What to do:
When you reach the line that contains "Screen dimensions: 1099x716" below, transcribe it and each line after it word for word to the end of the records, omitting pictures.

Data records:
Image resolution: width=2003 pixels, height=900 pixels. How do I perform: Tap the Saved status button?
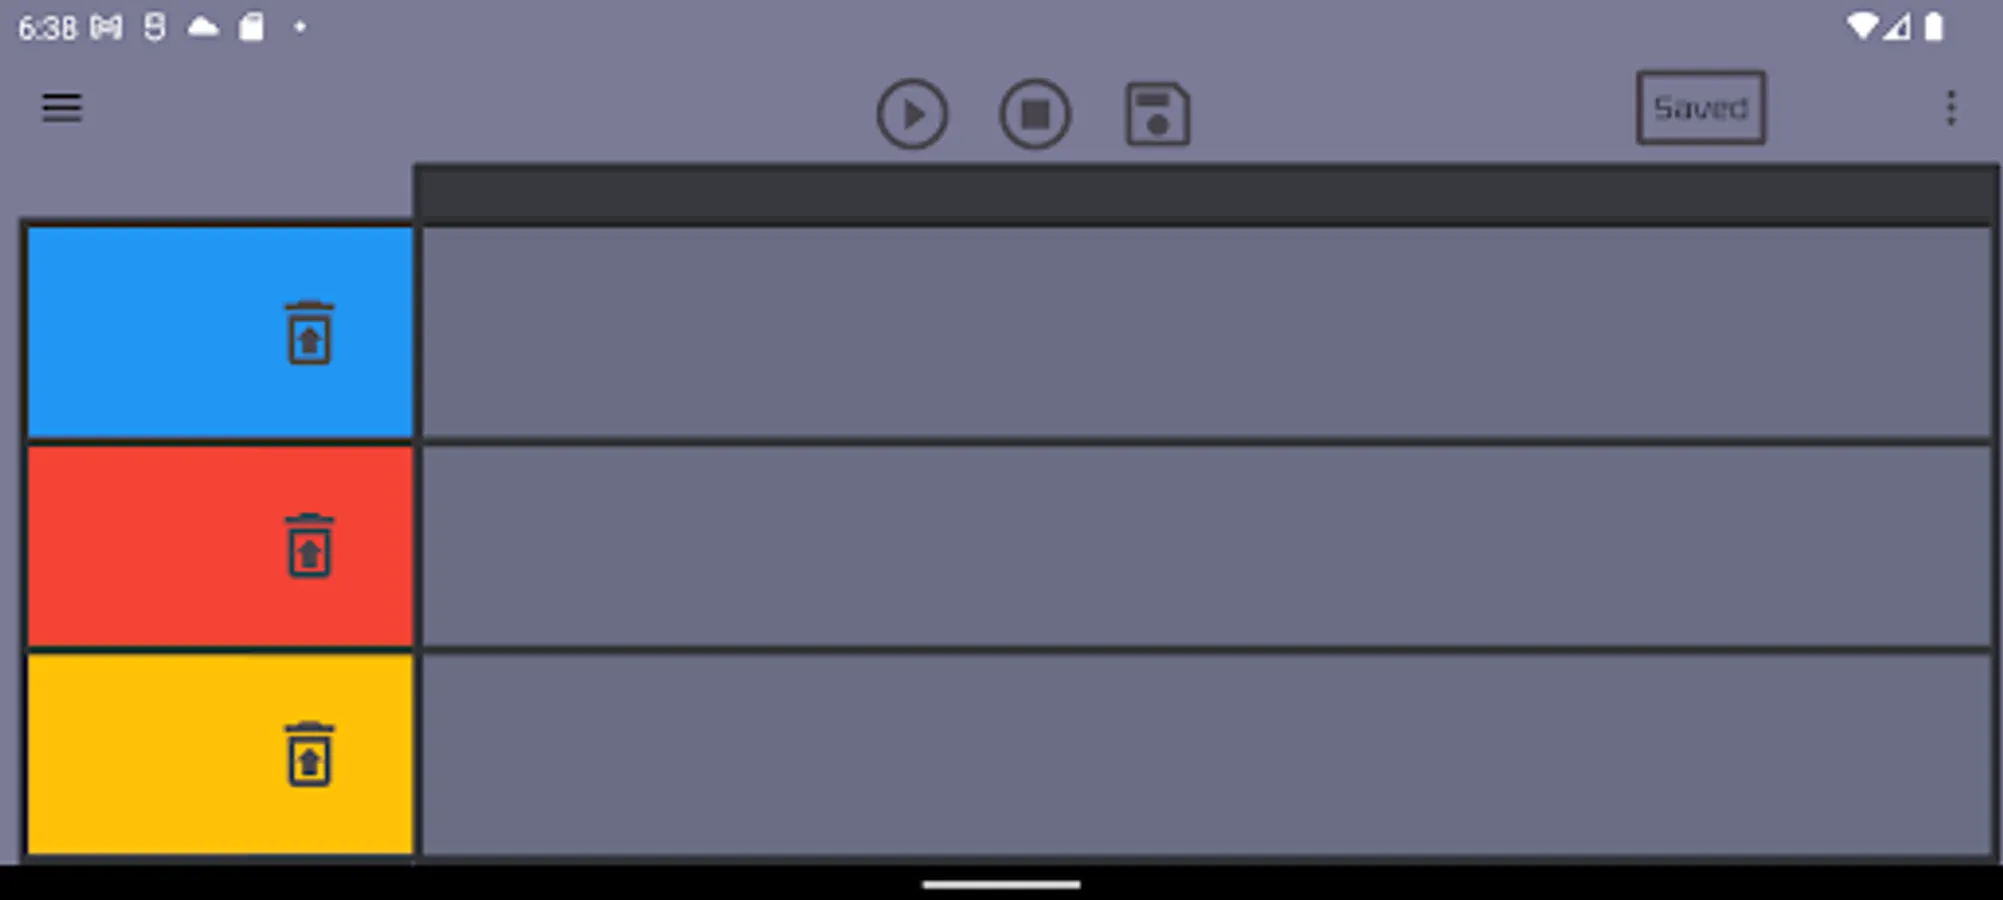click(x=1700, y=108)
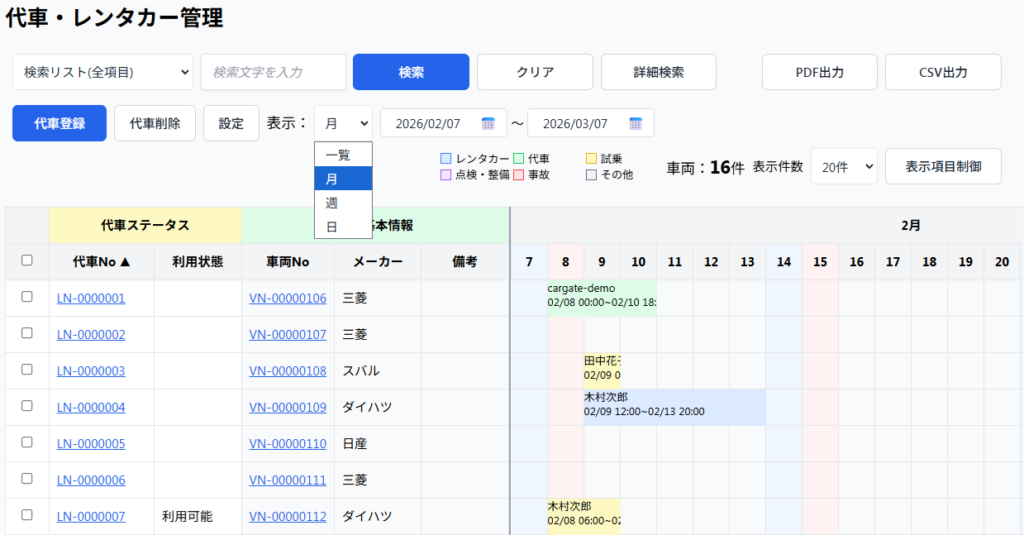The image size is (1024, 535).
Task: Click the 試乗 yellow legend swatch
Action: [591, 159]
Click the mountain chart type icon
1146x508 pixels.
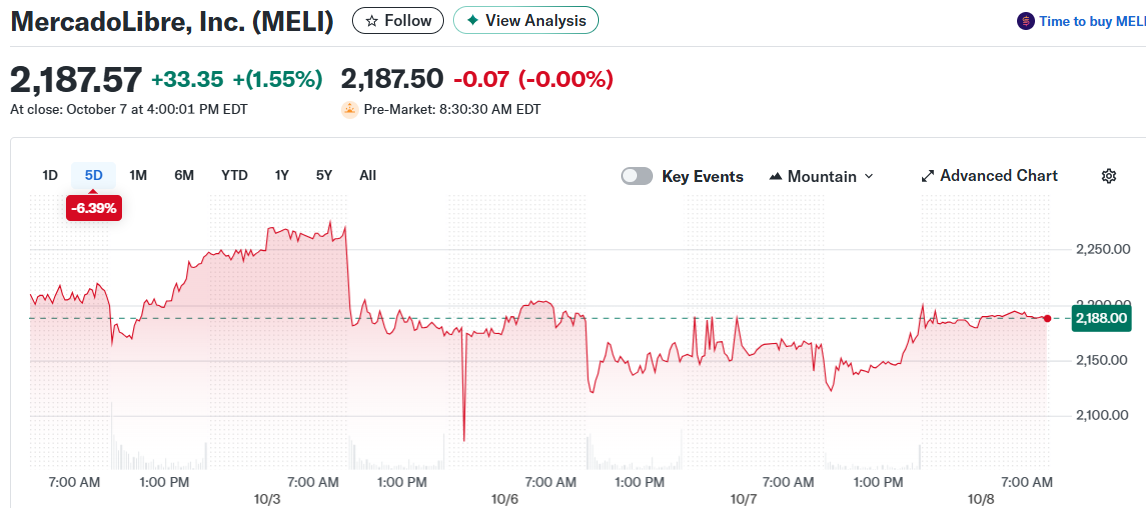[x=775, y=177]
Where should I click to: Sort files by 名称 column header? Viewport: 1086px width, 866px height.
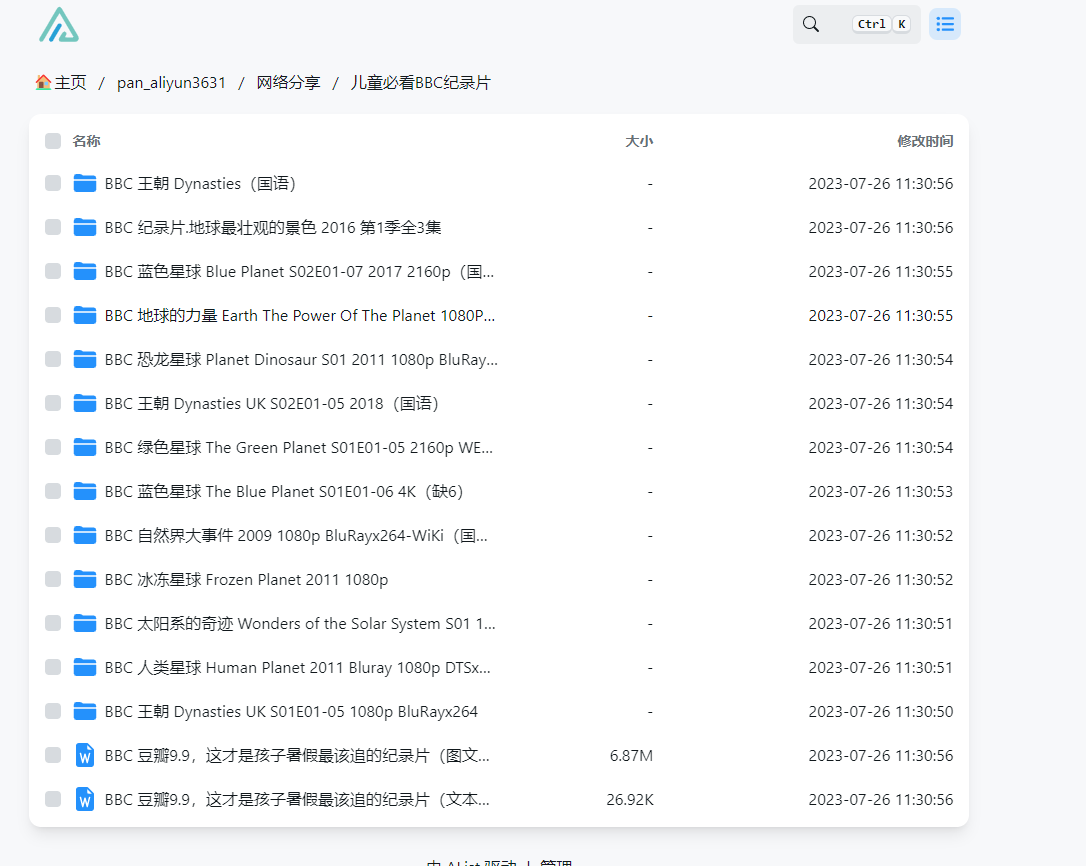pyautogui.click(x=86, y=142)
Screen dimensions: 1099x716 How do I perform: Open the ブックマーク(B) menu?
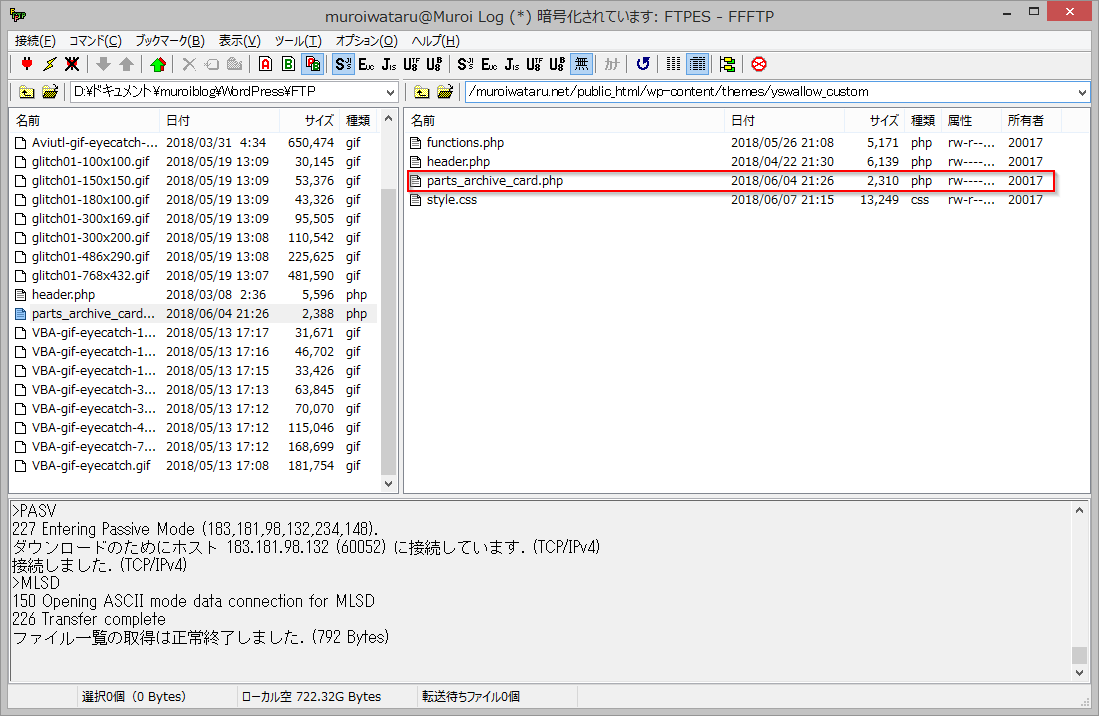pos(169,41)
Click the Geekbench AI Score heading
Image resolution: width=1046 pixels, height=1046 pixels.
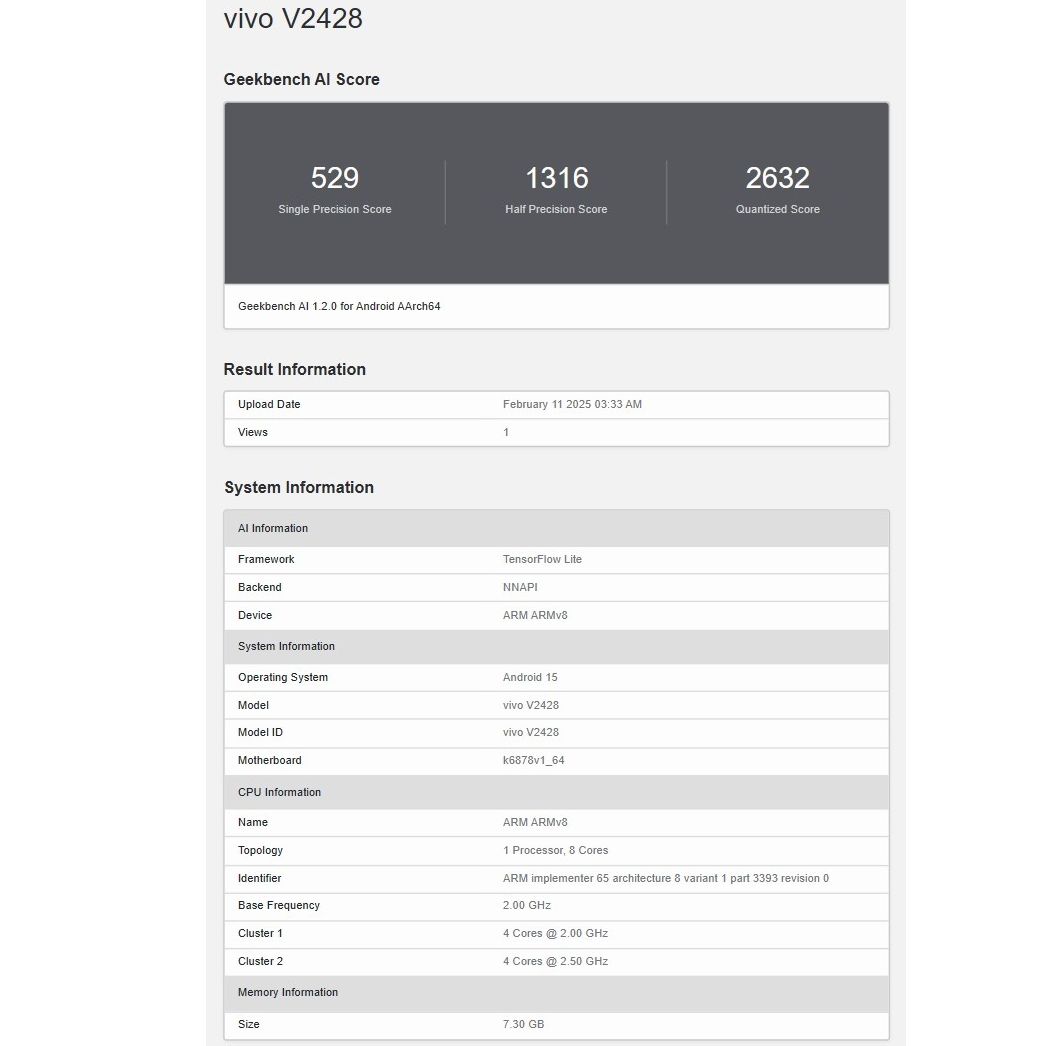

Answer:
Screen dimensions: 1099x716 How do I perform: Open the ブックマーク(B) menu?
pos(169,41)
Click the Geekbench AI Score heading
Image resolution: width=1046 pixels, height=1046 pixels.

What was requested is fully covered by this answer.